The complete definition of HVCRE can be found here: https://www.fdic.gov/regulations/laws/rules/2000-4350.html.
However, the exemptions are what would bring collateral in to the equation. HVCRE exceptions include:
1. ADC (acquisition, development, or construction) loans for 1-4 family residential properties, including loans secured by land for developing or constructing 1-4 family residential properties, and loans to finance the acquisition of lots zoned for 1-4 family residential properties;
2. ADC loans for real property that qualifies as community development investments; and
3. ADC loans for land used for agricultural purposes.
CA does offer a High Volatility Commercial Real Estate (HVCRE) Summary of the most frequently asked questions in effect of having HVCRE in bank portfolios.
Is an environmental questionnaire required to be completed on residential real estate taken as collateral for commercial loan purposes?

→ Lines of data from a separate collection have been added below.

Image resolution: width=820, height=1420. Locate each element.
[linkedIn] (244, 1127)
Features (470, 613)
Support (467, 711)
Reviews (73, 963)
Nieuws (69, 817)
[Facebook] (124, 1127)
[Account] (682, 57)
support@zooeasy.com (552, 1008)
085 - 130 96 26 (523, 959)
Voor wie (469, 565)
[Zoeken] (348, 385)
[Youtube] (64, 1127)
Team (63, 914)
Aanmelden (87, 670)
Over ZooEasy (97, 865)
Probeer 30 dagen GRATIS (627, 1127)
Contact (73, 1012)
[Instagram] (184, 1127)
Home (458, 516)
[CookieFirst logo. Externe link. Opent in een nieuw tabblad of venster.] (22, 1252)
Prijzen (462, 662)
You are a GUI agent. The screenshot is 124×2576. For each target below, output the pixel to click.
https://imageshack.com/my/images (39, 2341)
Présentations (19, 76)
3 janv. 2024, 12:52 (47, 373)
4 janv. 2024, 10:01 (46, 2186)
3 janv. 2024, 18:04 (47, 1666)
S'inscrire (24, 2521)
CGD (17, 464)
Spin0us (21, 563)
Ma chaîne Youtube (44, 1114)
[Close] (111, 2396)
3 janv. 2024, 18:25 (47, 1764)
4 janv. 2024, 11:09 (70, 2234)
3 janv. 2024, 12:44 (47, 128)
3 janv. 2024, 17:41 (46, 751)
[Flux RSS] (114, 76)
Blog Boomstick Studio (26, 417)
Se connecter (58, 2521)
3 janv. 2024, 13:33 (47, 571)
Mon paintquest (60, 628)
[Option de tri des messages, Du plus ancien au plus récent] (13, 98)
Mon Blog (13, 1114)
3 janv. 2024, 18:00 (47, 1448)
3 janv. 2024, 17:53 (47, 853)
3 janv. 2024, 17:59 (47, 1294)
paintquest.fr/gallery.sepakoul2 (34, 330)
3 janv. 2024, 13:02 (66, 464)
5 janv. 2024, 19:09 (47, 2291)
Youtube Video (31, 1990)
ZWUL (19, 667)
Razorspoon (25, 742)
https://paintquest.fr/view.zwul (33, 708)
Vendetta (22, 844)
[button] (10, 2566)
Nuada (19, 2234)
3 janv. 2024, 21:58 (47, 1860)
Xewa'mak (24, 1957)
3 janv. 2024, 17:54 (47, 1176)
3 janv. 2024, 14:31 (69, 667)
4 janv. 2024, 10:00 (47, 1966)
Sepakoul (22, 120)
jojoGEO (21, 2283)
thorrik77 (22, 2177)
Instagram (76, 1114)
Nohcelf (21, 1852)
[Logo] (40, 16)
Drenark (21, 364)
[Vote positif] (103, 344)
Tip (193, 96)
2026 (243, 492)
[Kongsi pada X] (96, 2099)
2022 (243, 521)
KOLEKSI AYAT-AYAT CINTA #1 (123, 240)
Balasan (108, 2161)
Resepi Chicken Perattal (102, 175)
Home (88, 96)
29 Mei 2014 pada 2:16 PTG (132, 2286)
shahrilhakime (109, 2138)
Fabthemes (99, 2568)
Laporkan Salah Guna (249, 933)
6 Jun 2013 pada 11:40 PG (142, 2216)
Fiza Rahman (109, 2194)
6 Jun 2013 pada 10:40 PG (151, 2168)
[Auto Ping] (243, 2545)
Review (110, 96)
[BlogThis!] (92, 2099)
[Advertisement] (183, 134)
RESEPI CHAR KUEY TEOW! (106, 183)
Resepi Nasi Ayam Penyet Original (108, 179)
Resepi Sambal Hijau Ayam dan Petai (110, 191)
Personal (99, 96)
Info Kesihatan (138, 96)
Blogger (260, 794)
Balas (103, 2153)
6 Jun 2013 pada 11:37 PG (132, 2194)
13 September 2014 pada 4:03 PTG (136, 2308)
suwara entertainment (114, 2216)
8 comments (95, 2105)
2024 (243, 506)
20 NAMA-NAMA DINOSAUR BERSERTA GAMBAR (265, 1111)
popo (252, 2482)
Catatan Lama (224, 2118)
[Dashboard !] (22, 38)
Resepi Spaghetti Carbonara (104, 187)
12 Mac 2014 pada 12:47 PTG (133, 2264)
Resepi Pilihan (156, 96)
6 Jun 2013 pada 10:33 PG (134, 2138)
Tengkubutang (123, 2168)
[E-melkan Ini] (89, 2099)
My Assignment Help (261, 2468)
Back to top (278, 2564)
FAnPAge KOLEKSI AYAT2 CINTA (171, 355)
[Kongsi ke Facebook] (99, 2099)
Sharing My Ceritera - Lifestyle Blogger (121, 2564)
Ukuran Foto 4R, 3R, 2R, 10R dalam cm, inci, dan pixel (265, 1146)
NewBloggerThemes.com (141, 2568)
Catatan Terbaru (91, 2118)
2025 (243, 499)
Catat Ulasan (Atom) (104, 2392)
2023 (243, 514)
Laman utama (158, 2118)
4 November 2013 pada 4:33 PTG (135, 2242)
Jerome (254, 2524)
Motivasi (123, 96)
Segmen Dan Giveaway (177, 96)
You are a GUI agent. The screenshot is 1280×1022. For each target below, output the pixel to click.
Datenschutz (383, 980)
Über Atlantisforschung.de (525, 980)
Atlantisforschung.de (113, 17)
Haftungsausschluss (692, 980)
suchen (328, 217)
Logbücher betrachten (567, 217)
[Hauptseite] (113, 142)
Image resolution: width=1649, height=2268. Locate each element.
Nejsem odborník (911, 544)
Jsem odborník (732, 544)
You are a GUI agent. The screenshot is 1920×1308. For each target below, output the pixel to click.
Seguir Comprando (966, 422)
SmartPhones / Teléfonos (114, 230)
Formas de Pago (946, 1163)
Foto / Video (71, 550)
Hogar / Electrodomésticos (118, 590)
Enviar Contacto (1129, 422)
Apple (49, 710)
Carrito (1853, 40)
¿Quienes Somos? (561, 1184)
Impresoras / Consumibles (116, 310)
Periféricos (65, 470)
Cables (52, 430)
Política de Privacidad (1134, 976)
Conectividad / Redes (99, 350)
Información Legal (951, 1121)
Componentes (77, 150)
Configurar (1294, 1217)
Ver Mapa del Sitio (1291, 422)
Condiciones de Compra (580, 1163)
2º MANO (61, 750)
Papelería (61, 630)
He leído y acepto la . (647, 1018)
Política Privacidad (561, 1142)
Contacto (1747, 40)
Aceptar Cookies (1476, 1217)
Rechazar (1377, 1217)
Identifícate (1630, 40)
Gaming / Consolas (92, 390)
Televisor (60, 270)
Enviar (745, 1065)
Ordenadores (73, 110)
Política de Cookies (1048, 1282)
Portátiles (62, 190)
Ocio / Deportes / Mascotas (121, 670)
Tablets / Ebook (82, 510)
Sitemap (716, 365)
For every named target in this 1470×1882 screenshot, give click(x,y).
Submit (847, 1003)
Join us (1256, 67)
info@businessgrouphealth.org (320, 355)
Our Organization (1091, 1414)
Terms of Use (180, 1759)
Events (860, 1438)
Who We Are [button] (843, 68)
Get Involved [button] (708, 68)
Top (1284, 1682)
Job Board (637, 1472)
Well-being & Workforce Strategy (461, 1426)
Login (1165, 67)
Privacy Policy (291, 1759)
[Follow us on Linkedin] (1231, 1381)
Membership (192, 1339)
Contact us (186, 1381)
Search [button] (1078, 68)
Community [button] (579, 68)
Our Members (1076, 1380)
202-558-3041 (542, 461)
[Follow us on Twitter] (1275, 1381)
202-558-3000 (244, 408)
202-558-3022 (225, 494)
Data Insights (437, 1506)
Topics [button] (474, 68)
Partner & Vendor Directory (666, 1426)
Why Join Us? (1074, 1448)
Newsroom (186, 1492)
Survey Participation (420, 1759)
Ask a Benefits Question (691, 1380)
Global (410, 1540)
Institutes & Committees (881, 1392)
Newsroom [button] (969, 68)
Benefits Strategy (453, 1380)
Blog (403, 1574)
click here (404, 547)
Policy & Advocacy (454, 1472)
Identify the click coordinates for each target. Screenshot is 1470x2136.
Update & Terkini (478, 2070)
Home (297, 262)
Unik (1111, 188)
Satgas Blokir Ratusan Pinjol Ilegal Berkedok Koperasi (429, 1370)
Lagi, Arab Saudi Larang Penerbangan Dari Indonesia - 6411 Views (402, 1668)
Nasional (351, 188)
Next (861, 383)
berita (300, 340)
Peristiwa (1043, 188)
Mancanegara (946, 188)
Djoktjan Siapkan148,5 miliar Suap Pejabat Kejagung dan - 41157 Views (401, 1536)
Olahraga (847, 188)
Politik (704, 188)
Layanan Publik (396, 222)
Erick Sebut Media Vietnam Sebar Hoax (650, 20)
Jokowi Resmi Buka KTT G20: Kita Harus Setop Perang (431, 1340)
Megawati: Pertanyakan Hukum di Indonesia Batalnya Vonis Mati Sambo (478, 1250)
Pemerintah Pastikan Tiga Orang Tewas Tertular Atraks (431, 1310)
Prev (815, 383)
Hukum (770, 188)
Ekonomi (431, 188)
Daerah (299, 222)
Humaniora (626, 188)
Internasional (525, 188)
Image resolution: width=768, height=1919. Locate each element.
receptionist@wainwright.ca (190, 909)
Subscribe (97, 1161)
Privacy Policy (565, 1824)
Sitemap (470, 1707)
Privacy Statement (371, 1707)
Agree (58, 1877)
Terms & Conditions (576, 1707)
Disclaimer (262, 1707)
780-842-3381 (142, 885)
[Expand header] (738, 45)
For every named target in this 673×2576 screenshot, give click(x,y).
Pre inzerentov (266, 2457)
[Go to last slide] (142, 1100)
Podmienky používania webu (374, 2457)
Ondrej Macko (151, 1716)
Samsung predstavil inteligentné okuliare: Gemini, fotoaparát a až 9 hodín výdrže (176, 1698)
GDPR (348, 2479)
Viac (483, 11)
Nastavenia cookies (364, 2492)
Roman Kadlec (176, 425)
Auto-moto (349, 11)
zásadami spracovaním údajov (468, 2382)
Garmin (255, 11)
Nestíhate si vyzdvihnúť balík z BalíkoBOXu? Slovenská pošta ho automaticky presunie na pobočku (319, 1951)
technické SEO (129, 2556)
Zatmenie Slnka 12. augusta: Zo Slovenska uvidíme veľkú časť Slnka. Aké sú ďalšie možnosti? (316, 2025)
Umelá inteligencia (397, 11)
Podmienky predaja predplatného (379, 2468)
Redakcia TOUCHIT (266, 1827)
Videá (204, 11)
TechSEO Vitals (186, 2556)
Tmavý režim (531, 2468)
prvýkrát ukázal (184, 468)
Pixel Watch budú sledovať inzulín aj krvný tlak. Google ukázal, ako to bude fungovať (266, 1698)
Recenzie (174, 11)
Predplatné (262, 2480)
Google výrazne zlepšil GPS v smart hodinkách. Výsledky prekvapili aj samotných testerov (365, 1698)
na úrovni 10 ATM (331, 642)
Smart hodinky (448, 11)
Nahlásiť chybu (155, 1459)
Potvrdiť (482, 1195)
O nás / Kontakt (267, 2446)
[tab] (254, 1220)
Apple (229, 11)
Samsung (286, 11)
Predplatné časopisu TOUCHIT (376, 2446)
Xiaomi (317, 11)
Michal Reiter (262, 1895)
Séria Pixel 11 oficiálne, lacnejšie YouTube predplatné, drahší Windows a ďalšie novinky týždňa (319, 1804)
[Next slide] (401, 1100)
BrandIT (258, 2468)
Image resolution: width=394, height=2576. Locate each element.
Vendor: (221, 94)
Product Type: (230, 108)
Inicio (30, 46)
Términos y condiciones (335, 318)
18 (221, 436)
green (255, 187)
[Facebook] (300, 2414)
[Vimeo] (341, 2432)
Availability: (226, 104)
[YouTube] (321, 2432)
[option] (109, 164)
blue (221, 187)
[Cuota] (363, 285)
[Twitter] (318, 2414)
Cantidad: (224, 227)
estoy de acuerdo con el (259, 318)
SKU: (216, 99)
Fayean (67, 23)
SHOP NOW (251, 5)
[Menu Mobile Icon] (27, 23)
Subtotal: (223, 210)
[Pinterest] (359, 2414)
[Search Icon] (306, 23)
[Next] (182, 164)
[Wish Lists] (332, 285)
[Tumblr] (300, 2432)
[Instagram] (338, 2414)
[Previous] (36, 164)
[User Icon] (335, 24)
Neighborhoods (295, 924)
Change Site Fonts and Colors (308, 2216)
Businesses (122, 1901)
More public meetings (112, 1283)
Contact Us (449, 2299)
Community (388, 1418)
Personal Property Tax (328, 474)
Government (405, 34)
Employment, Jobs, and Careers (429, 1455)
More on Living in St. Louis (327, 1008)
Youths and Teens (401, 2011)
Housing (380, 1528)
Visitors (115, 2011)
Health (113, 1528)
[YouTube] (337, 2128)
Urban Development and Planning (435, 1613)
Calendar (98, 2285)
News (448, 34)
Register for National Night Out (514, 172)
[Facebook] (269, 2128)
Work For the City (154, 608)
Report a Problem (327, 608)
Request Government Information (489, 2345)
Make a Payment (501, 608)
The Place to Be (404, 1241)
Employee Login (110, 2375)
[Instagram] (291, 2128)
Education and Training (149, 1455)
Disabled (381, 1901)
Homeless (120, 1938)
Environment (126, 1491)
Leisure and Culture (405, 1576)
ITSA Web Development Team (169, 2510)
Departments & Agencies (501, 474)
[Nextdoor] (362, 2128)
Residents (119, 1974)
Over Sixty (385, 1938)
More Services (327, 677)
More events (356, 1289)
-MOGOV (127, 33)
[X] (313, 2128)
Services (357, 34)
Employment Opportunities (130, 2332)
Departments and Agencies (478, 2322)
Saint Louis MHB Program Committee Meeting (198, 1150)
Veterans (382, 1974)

There's not a federal regulatory requirement for residential properties- that relates to commercial property. Typically environmental questionnaires or surveys are only needed for commercial real estate. There may be a rare case in which the title company is requesting an environmental questionnaire to be completed, but I would consider that out of the ordinary.
Use of an environmental questionnaire isn't required under the federal consumer compliance regulations. That being said, you may want to consider obtaining such information to ensure that you're properly managing any environmental concerns from a safety and soundness standpoint. Since environmental liability is governed by state law you'll want to consult with local counsel should you decide to use such a questionnaire.
As stated in the FDIC's environmental Guidelines, "loans collaterized by 1- to 4-family residences normally have less exposure to environmental liability than loans to finance industrial properties."
A copy of the FDIC policy for Environmental Standards can be found on the FDIC's website, here:
CA also does offer our Environmental Risk Procedures here which may prove helpful: https://www.compliancealliance.com/find-a-tool/tool/environmental-risk-procedures
Does it violate Regulation B (ECOA) to predetermine that all fixed rate loans made to individuals over the age of 60 will be sold on a secondary market?
Yes. While Regulation B does not specifically mention selling loans on the secondary market, the official interpretation to the regulation defines its scope to include all dealings between applicants and creditors, including the administration of accounts.
Age is included in the list of prohibited bases, and selling a loan on the secondary market is an administrative matter.